**Excerpted data:**
:::::
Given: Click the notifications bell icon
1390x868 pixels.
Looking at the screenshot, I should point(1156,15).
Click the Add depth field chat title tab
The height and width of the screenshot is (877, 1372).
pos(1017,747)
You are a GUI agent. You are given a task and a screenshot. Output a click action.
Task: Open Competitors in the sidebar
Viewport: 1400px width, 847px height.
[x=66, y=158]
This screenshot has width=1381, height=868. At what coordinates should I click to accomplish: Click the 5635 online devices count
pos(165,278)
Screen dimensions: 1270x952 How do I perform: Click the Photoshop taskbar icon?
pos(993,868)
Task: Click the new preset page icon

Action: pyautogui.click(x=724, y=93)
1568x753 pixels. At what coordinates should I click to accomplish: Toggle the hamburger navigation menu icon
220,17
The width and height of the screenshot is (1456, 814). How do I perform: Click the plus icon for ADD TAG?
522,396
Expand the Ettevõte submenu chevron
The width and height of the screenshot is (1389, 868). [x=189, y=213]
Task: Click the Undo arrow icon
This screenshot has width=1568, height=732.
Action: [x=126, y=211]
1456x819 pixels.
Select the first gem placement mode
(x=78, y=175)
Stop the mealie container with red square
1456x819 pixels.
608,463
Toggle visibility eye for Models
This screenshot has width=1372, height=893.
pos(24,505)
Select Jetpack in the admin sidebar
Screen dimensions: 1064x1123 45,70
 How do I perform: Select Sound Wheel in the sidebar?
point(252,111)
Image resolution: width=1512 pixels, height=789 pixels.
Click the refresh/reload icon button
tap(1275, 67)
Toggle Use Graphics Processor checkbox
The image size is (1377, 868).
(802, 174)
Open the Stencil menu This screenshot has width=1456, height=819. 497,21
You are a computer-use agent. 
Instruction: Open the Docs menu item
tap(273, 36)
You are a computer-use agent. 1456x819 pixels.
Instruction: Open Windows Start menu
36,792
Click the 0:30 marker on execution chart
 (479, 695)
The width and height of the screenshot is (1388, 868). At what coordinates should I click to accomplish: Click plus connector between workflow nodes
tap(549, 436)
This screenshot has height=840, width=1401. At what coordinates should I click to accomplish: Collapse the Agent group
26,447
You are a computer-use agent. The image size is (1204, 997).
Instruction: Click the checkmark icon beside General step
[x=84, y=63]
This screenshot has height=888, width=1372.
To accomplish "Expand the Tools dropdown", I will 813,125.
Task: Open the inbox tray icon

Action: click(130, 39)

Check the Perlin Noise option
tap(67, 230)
:::::
Everything in the data above is to be given again, unchanged.

Given: Click the notifications bell icon
1390x868 pixels.
Looking at the screenshot, I should point(1156,15).
Click the Add depth field chat title tab
The height and width of the screenshot is (877, 1372).
pos(1017,747)
You are a GUI agent. You are given a task and a screenshot. Output a click action.
Task: Open Competitors in the sidebar
Viewport: 1400px width, 847px height.
[x=66, y=158]
This screenshot has width=1381, height=868. At what coordinates should I click to accomplish: Click the 5635 online devices count
pos(165,278)
Screen dimensions: 1270x952 How do I perform: Click the Photoshop taskbar icon?
pos(993,868)
Task: Click the new preset page icon

Action: pyautogui.click(x=724, y=93)
1568x753 pixels. At what coordinates should I click to accomplish: Toggle the hamburger navigation menu icon
220,17
The width and height of the screenshot is (1456, 814). How do I perform: Click the plus icon for ADD TAG?
522,396
Expand the Ettevõte submenu chevron
The width and height of the screenshot is (1389, 868). [x=189, y=213]
Task: Click the Undo arrow icon
This screenshot has width=1568, height=732.
Action: [x=126, y=211]
1456x819 pixels.
Select the first gem placement mode
(x=78, y=175)
Stop the mealie container with red square
1456x819 pixels.
608,463
Toggle visibility eye for Models
This screenshot has width=1372, height=893.
pos(24,505)
Select Jetpack in the admin sidebar
Screen dimensions: 1064x1123 45,70
 How do I perform: Select Sound Wheel in the sidebar?
point(252,111)
Image resolution: width=1512 pixels, height=789 pixels.
Click the refresh/reload icon button
tap(1275, 67)
Toggle Use Graphics Processor checkbox
The image size is (1377, 868).
(802, 174)
Open the Stencil menu This screenshot has width=1456, height=819. 497,21
You are a computer-use agent. 
Instruction: Open the Docs menu item
tap(273, 36)
You are a computer-use agent. 1456x819 pixels.
Instruction: Open Windows Start menu
36,792
Click the 0:30 marker on execution chart
 (479, 695)
The width and height of the screenshot is (1388, 868). At what coordinates should I click to accomplish: Click plus connector between workflow nodes
tap(549, 436)
This screenshot has height=840, width=1401. At what coordinates should I click to accomplish: Collapse the Agent group
26,447
You are a computer-use agent. The image size is (1204, 997).
Instruction: Click the checkmark icon beside General step
[x=84, y=63]
This screenshot has height=888, width=1372.
To accomplish "Expand the Tools dropdown", I will 813,125.
Task: Open the inbox tray icon

Action: click(130, 39)

Check the Perlin Noise option
tap(67, 230)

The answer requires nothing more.